(Excerpt to read):
# # # # # # #

Methods

ZOOM Video Tutorials

Lots of data in little time, with big results: ZOOM

Speed
Several techniques are employed to increase speed while maintaining high sensitivity.
The secret is spaced seeds; developed to reduce time for DNA similarity searches in its predecessor, PatternHunter.1

A spaced seed is a given pattern such as 11*1**11111*1**1111. The number of 1-positions, considered the weight of the seed, while * represent wild cards and thus do not require a match. By matching this pattern across DNA, meaning all 1s match between the two sets, even if the * do not, the similarity is identified.

Different spaced seeds are going to have different hit probabilities in any given sample. Therefore in ZOOM and PatternHunter alike, it is reasonable to identify several optimized spaced seeds. In order to find all high-scoring local alignments between two long DNA sequences, this method identifies all hits and performs extensions near these hits. This reduces computing time on most low-scoring local alignments, as often no hit is produced; therefore, speed is greatly improved.2

Accuracy
ZOOM extends the spaced seed strategy in short reads mapping, and performs specialized optimization for next generation sequencing by using different spaced seeds at several designated positions of the read. Maintaining low memory usage, while maximizing high throughput are key objectives for ZOOM. Other optimizations for next generation sequencing include 100% sensitivity for a wide range of read length and mismatch numbers.

ZOOM uses different spaced seeds at several designated positions of the read. Thus, a spaced seed becomes the combination of its pattern and the read position it is used. For mapping accuracy consideration, ZOOM's spaced seed weight is set to achieve full sensitivity, given read length X and mismatches bound Y.

# # # # # # #

(Information supplied):
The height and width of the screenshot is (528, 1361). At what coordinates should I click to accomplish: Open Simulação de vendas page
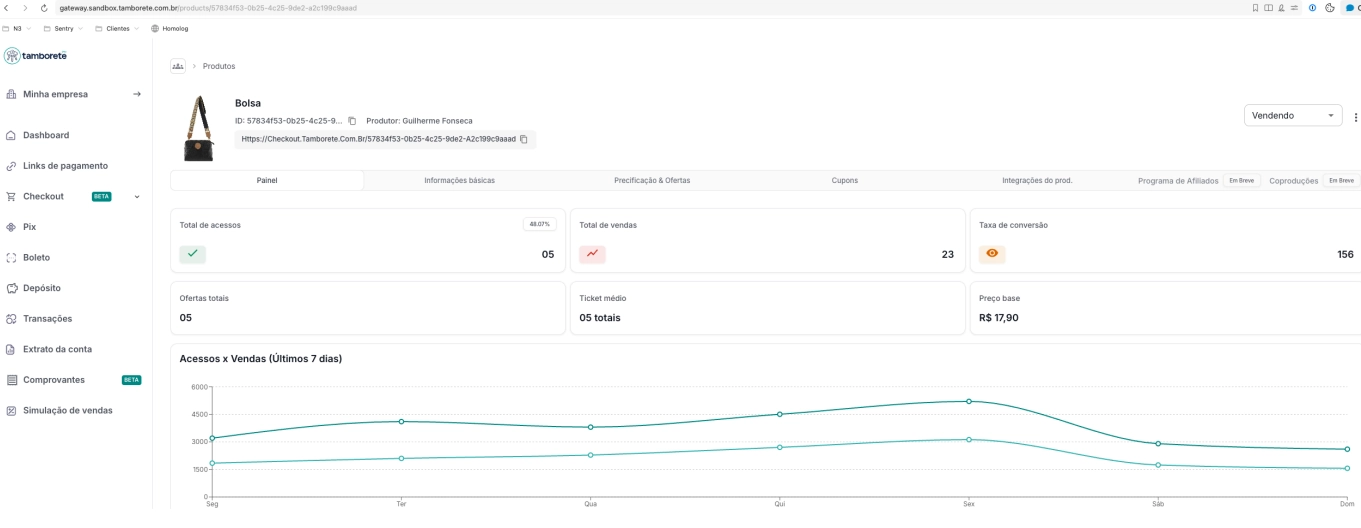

# # # # # # #

(Work task): Continue the ZOOM methods text above, starting right after its last sentence.

(Answer space):
This raises two different objectives: If a seed weight is too small, it will result in an extremely slow mapping process. If the see weight is too high, many-many seeds will be required in order to achieve full sensitivity, requiring more memory, which slows down the mapping process as well.

Solution: ZOOM produces a tight lower bound on the number of spaced seeds to be used. In the benchmarking section, this scenario will be presented with a weight 15 for read length 33 with two mismatches.

Insertions and Deletions
In this benchmarking, ZOOM displays a basic model, where only mismatches are considered, but what about insertions and deletions between reads and the reference genome? To consider the input reads set as a whole, instead of mapping them one by one, ZOOM builds hash tables for the reads set using the spaced seeds. For a given seed, the reads sharing the same letters at the 1-positions of the seed are grouped in the same entry of the hashtable.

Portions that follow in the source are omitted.